Flatland Reinforcement Learning Tutorial using ROS 2

The previous tutorial focused on explaining how to use ROS 2 and Flatland to create a robot and control it. In this tutorial you will learn how to use Reinforcement Learning (RL) inside the same setup to teach the robot how to perform a simple task. The packages used for the RL algorithms are the Stable-Baselines3 and OpenAI's Gym.

First Run

Pre-requisites

All the prerequisites are carried over from the previous tutorial. In addition, you also need to install the Stable-Baselines3 package. Follow the installation guide from the documentation. For this example, you can install the most basic version either for Windows or using pip for other OS's.

The Stable-Baselines3 installation should automatically install all missing dependencies, including the Gym package. Nevertheless, pay attention during the installation and make sure there were no errors. If any dependency fails to install try to do it manually.

If you are using the VM provided, the package is ready to run.

Running the code

Clone the repository to your <ros2_workspace>/src folder:

git clone https://github.com/FilipeAlmeidaFEUP/ros2_flatland_rl_tutorial.git

Build the project and install dependencies:

rosdep install -i --from-path src --rosdistro humble -y
colcon build
source install/setup.bash

Run the launch file:

ros2 launch serp_rl serp_rl.launch.py

At this point, if no errors occur, you should be seeing the following world:

The robot is currently using the Proximal Policy Optimization (PPO) algorithm to learn how to navigate the hallway from one end to the other. In the beginning, the robot is just exploring the environment and practically taking random actions. Over time, it starts to learn what to do in the different scenarios and it will improve at the task.

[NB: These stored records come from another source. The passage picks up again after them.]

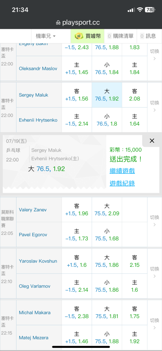This screenshot has width=162, height=351.
Task: Tap 切換 arrow for Makara vs Mezera match
Action: [x=155, y=324]
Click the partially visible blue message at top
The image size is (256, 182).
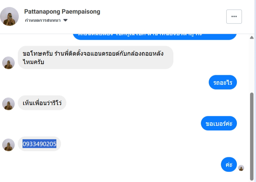155,37
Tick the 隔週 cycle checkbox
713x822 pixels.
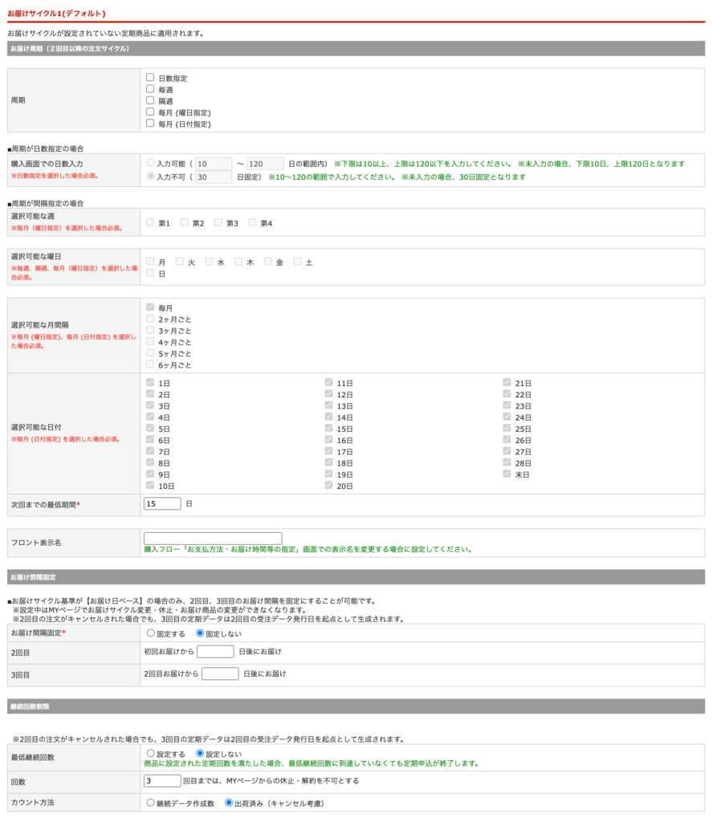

The target area is represented by the green circle and, every time the task is restarted, the initial and final positions swap so the robot learns how to turn to both the left and the right. The task is restarted if it fails if there are any collisions, if it takes too much time or if it succeeds (reaches the end).

These are all the components in the world and how they changed from the previous tutorial:

Map: now is a simpler layout, representing a hallway with a 90º turn. Same configuration with a different image.
SERP robot model with LiDAR: this model is exactly the same as before.
End Beacon: new model added to detect if the SERP robot reached the end. It's represented by a green circle and its body has no collision with any other component.
End Beacon LiDAR: laser plugin inside the end beacon model that ignores walls and only detects the SERP robot. The smallest value read is the distance from the robot to the end and, if below a threshold, the target area was reached.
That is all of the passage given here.